WORK ITEM: Pull every line containing the word "Locate" from the records.

=-=-=-=-=

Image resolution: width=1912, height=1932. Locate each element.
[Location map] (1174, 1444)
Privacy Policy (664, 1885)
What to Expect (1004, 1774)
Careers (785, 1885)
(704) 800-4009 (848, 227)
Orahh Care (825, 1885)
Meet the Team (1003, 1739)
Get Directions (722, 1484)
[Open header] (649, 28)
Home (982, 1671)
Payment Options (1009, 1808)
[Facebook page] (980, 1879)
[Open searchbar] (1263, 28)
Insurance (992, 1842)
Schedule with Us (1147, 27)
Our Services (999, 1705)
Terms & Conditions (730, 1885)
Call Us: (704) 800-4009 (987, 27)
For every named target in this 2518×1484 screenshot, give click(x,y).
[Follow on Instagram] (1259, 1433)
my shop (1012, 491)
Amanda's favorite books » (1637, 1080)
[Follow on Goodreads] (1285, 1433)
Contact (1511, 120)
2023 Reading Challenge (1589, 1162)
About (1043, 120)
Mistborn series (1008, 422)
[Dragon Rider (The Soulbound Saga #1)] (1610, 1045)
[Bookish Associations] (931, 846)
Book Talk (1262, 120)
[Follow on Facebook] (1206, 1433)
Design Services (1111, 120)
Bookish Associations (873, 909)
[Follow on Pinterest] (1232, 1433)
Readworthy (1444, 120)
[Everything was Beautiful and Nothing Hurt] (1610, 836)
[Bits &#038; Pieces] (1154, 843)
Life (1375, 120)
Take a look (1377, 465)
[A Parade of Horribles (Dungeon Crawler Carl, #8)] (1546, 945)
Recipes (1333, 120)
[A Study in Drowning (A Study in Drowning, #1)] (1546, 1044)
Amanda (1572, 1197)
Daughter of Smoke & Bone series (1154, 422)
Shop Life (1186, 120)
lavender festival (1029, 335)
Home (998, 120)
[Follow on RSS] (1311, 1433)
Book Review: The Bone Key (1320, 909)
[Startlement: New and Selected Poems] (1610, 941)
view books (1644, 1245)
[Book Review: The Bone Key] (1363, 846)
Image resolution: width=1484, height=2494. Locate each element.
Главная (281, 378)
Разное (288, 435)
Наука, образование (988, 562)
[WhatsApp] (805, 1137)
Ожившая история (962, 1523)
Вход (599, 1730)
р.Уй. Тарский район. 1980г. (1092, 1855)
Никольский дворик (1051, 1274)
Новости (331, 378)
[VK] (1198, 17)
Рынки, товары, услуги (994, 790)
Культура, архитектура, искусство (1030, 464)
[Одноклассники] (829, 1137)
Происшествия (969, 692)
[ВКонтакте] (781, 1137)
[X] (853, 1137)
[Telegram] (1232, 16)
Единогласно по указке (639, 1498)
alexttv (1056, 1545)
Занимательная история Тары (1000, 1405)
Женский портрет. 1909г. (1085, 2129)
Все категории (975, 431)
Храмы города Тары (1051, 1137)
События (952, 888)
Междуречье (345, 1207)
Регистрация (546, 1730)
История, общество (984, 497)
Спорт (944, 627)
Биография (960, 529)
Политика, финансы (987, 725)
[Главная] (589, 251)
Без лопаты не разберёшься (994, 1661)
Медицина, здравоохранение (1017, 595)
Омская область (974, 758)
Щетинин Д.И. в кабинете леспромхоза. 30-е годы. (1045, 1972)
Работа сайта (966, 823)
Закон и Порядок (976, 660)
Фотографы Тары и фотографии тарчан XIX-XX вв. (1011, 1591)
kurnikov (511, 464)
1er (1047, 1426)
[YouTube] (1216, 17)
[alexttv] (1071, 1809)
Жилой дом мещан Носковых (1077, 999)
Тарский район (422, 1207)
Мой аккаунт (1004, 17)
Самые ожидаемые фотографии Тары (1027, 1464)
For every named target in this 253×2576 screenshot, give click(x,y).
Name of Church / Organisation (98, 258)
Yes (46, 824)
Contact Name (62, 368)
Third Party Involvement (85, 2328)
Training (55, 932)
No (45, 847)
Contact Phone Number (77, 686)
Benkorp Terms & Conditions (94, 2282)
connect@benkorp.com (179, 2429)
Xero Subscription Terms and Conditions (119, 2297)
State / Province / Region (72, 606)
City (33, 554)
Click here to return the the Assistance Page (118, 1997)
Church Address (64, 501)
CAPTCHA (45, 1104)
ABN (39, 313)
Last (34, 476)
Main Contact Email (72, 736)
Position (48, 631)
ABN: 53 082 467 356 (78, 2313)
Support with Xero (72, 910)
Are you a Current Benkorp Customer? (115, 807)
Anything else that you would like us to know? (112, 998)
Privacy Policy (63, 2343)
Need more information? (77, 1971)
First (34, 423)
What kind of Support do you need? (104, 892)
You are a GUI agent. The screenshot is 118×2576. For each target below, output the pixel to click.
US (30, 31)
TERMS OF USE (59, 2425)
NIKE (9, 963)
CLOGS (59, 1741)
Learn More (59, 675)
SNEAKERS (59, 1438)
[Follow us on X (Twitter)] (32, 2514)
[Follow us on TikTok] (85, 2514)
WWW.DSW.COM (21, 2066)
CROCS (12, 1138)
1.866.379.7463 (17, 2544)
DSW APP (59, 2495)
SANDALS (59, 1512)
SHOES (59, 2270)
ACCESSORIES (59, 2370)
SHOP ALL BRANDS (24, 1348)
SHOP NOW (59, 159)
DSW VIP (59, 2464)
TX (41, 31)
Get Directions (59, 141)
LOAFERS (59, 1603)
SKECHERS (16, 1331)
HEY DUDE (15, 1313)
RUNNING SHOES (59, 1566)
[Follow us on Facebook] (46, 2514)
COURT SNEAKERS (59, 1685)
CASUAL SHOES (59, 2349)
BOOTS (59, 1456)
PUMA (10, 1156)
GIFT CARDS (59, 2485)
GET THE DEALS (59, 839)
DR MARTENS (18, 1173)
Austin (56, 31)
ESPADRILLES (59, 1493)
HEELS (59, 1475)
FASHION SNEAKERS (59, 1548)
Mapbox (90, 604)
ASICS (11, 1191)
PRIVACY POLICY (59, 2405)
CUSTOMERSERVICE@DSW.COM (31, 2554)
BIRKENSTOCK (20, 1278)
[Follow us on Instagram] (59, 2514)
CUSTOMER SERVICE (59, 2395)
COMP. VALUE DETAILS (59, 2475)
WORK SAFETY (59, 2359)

=-=-=-=-=

EXERCISE ANSWER:
Image resolution: width=1912, height=1932. Locate each element.
Image resolution: width=1484, height=2494. Locate each element.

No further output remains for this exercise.